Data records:
= = = = =

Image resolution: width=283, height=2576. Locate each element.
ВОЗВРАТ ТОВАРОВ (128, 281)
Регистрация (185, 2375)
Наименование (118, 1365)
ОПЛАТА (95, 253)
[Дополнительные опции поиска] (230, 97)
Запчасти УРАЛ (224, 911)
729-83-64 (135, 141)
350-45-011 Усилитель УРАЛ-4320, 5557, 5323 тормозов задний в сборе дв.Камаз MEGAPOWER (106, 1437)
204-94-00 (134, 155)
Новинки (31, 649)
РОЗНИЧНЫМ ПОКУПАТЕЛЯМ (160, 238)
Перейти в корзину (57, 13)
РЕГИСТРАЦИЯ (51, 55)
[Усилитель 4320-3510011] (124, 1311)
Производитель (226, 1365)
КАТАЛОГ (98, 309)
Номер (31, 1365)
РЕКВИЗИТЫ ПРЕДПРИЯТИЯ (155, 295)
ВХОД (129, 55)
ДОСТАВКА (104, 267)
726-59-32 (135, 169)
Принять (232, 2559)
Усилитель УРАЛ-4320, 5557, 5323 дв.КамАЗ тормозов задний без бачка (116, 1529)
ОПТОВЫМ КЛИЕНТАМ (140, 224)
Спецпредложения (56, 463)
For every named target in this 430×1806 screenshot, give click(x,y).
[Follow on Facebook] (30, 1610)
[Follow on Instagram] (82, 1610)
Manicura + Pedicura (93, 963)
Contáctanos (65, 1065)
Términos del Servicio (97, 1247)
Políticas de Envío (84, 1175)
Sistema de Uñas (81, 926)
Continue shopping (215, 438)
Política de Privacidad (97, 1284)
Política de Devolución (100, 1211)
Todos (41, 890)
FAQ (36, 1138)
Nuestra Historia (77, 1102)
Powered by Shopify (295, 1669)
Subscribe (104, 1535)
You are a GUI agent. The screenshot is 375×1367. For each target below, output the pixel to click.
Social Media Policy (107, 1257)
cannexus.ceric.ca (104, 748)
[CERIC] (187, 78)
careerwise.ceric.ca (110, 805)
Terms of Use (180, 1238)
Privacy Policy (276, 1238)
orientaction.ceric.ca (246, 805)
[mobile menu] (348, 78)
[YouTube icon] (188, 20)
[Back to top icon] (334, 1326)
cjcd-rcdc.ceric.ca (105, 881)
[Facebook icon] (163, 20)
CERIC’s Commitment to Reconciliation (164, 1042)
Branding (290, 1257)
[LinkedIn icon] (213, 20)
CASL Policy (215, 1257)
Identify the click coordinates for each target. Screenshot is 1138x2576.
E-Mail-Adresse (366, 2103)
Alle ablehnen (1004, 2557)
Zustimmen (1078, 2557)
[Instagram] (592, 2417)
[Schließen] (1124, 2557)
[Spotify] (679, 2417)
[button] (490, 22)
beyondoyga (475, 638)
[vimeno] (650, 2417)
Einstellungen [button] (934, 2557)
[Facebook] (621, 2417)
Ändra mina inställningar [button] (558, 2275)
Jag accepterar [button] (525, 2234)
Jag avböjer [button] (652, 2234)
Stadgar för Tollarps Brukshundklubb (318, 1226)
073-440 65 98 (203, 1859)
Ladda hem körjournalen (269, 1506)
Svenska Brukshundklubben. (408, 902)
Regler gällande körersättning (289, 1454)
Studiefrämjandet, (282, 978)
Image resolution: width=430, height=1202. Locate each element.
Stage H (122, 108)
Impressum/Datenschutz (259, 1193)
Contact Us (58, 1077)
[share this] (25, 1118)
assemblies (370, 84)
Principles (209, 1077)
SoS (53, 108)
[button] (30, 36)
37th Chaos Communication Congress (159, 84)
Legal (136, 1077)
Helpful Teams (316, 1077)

= = = = =

## TASK TO COMPLETE
A complete, exact transcription of the records is needed.

## WRITTEN RESPONSE
Image resolution: width=283, height=2576. Locate each element.
ВОЗВРАТ ТОВАРОВ (128, 281)
Регистрация (185, 2375)
Наименование (118, 1365)
ОПЛАТА (95, 253)
[Дополнительные опции поиска] (230, 97)
Запчасти УРАЛ (224, 911)
729-83-64 (135, 141)
350-45-011 Усилитель УРАЛ-4320, 5557, 5323 тормозов задний в сборе дв.Камаз MEGAPOWER (106, 1437)
204-94-00 (134, 155)
Новинки (31, 649)
РОЗНИЧНЫМ ПОКУПАТЕЛЯМ (160, 238)
Перейти в корзину (57, 13)
РЕГИСТРАЦИЯ (51, 55)
[Усилитель 4320-3510011] (124, 1311)
Производитель (226, 1365)
КАТАЛОГ (98, 309)
Номер (31, 1365)
РЕКВИЗИТЫ ПРЕДПРИЯТИЯ (155, 295)
ВХОД (129, 55)
ДОСТАВКА (104, 267)
726-59-32 (135, 169)
Принять (232, 2559)
Усилитель УРАЛ-4320, 5557, 5323 дв.КамАЗ тормозов задний без бачка (116, 1529)
ОПТОВЫМ КЛИЕНТАМ (140, 224)
Спецпредложения (56, 463)
For every named target in this 430×1806 screenshot, give click(x,y).
[Follow on Facebook] (30, 1610)
[Follow on Instagram] (82, 1610)
Manicura + Pedicura (93, 963)
Contáctanos (65, 1065)
Términos del Servicio (97, 1247)
Políticas de Envío (84, 1175)
Sistema de Uñas (81, 926)
Continue shopping (215, 438)
Política de Privacidad (97, 1284)
Política de Devolución (100, 1211)
Todos (41, 890)
FAQ (36, 1138)
Nuestra Historia (77, 1102)
Powered by Shopify (295, 1669)
Subscribe (104, 1535)
You are a GUI agent. The screenshot is 375×1367. For each target below, output the pixel to click.
Social Media Policy (107, 1257)
cannexus.ceric.ca (104, 748)
[CERIC] (187, 78)
careerwise.ceric.ca (110, 805)
Terms of Use (180, 1238)
Privacy Policy (276, 1238)
orientaction.ceric.ca (246, 805)
[mobile menu] (348, 78)
[YouTube icon] (188, 20)
[Back to top icon] (334, 1326)
cjcd-rcdc.ceric.ca (105, 881)
[Facebook icon] (163, 20)
CERIC’s Commitment to Reconciliation (164, 1042)
Branding (290, 1257)
[LinkedIn icon] (213, 20)
CASL Policy (215, 1257)
Identify the click coordinates for each target. Screenshot is 1138x2576.
E-Mail-Adresse (366, 2103)
Alle ablehnen (1004, 2557)
Zustimmen (1078, 2557)
[Instagram] (592, 2417)
[Schließen] (1124, 2557)
[Spotify] (679, 2417)
[button] (490, 22)
beyondoyga (475, 638)
[vimeno] (650, 2417)
Einstellungen [button] (934, 2557)
[Facebook] (621, 2417)
Ändra mina inställningar [button] (558, 2275)
Jag accepterar [button] (525, 2234)
Jag avböjer [button] (652, 2234)
Stadgar för Tollarps Brukshundklubb (318, 1226)
073-440 65 98 (203, 1859)
Ladda hem körjournalen (269, 1506)
Svenska Brukshundklubben. (408, 902)
Regler gällande körersättning (289, 1454)
Studiefrämjandet, (282, 978)
Image resolution: width=430, height=1202. Locate each element.
Stage H (122, 108)
Impressum/Datenschutz (259, 1193)
Contact Us (58, 1077)
[share this] (25, 1118)
assemblies (370, 84)
Principles (209, 1077)
SoS (53, 108)
[button] (30, 36)
37th Chaos Communication Congress (159, 84)
Legal (136, 1077)
Helpful Teams (316, 1077)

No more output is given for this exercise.